SoCS — Home Sweet Home

It’s about 9:00 on a Friday night and I’m tapping out this post on my iPhone as I’m lying in my own bed for the first time in 13 nights. My wife picked me up at around 12:30 this afternoon to take me home after I spend three days in a postoperative acute care room and ten more days in a postoperative orthopedic rehabilitation room.

I can’t express how happy I am to be home. I can’t express how lucky I am to be sharing my life with a woman who is doing everything she can to make my homecoming and transition as smooth and as welcoming as possible, Including preparing for me the most incredible home-cooked dinner ever.

This day, of course, had its challenges. After all, it was my first day home and we had to make some serious accommodations in order to serve a handicapped person. Those changes are temporary, but necessary until I am able to literally stand on my own two feet.

Tomorrow (Saturday), I have my first in-home physical therapy session, which should be interesting because, unlike the rehab facility, I do not have a fully-equipped, state of the art gym in my home. I’ll let you know how that goes.

But still, at almost 9 pm, I’m drained. So I’m going to end this post and schedule it to be published at 3 am on Saturday morning. Why? Because then I can use the phrase “throw in the towel,” which is Linda G. Hill’s challenge for this week’s Stream of Consciousness Saturday prompt.

You see, when I was confronted by the physical therapist on the Sunday after my surgery the day before, and she told me that she wanted me to stand up and take a few steps using a walker, my initial response was, “Fuck you, bitch. I just had major surgery for a fractured hip and a hip replacement barely twelve hours ago. That’s not going to happen.”

She looked at me and said, “I’ve never had a patient throw in the towel without even trying, and you’re not going to be first.
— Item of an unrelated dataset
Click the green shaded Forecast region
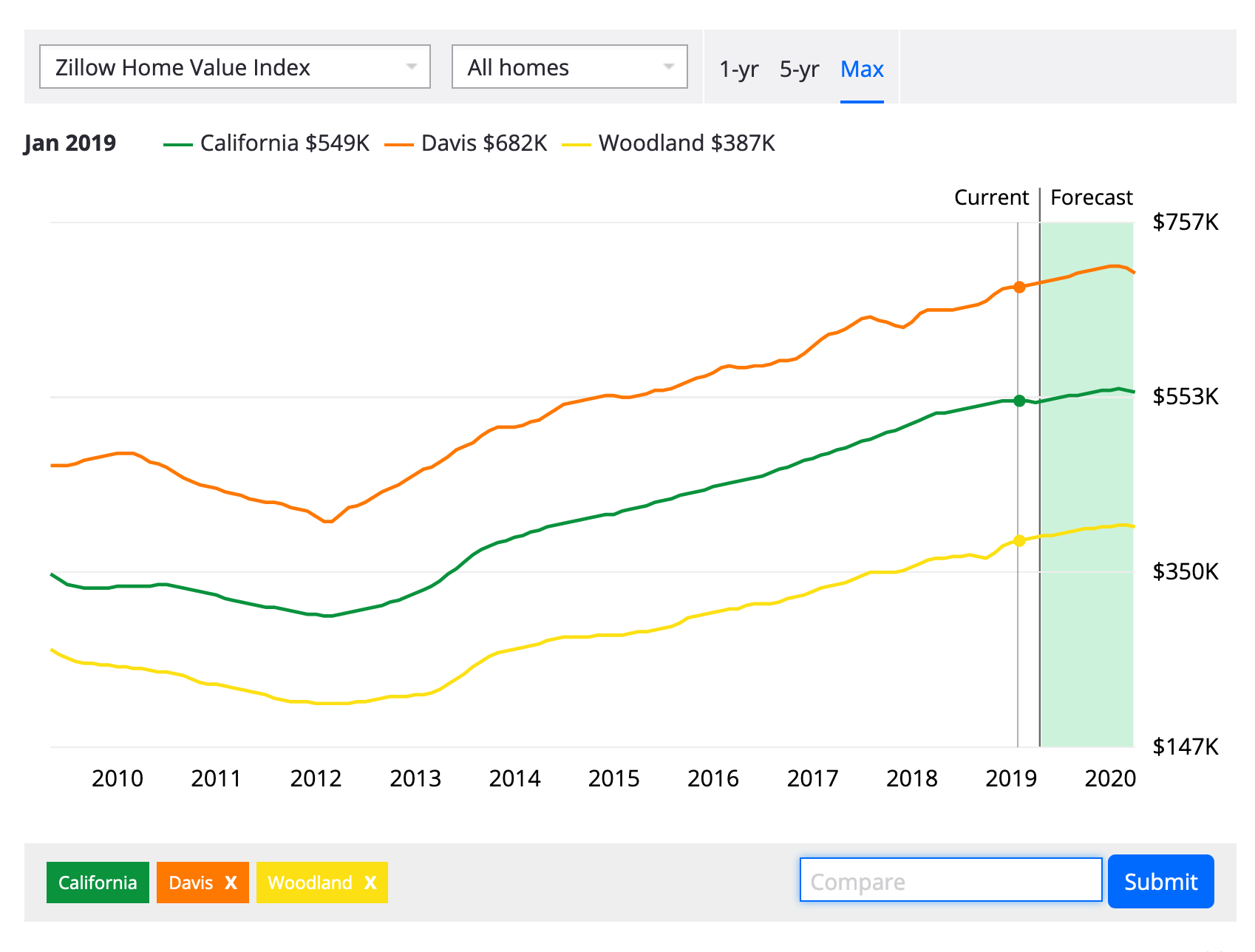This screenshot has height=952, width=1255. [x=1086, y=628]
So if you know what’s good for you, you’ll grab onto this walker, pull yourself up and out of bed, and start walking, buster.”

And I did.

Rory’s Morning Dawdler — 01/25/23

Rory, the king of questions, also known as the Autistic Composter, has come up with a new series of questions that he calls “The Morning Dawdler.” He poses four questions three times a week, questions he says are “inspired by life, humor, conversations and observations, town life, blog posts, writers, gardening, news stories, television, entertainment, and human curiosity, and so on.”

Yes, I know it’s not morning and it’s not even January 25th anymore. But that aside, here are Rory’s four morning dawdler questions from yesterday and my answers for today.

On a scale of 1 – 10, how happy are you?

Well, considering that almost two weeks ago I fell off a ladder, fractured my hip, had partial hip replacement surgery, and have been in the hospital since then, my happiness meter was barely registering at 1. But then this is my last day and night in the hospital rehab unit and that I’m going home tomorrow, and am really stoked about that. So on average, I’d say my happiness meter is around 6.

Why do people ask how we are but do not want to know the truth?

I think they’re just trying to be courteous by feigning interest. By the way, I don’t think most people are like that when it comes to close friends or family. More so, though, with acquaintances or work associates.

How much meat do you consume in a week, and if you are not a meat eater, have you ever considered meat alternatives, and if so, what are they?

I’d say that probably a third of the food I consume is meat. The rest is comprised of poultry, seafood, various veggies, grains, and Ben & Jerry’s Stephen Colbert’s Americone Dream ice cream.

Are you a slow or fast eater, and which behavior do you think is best and why?

I think I eat at an average pace, but probably more toward the slower end of the spectrum than the faster end. I don’t think being a fast eater is good for you. Better to eat slower and savor your food than scarf it down quickly.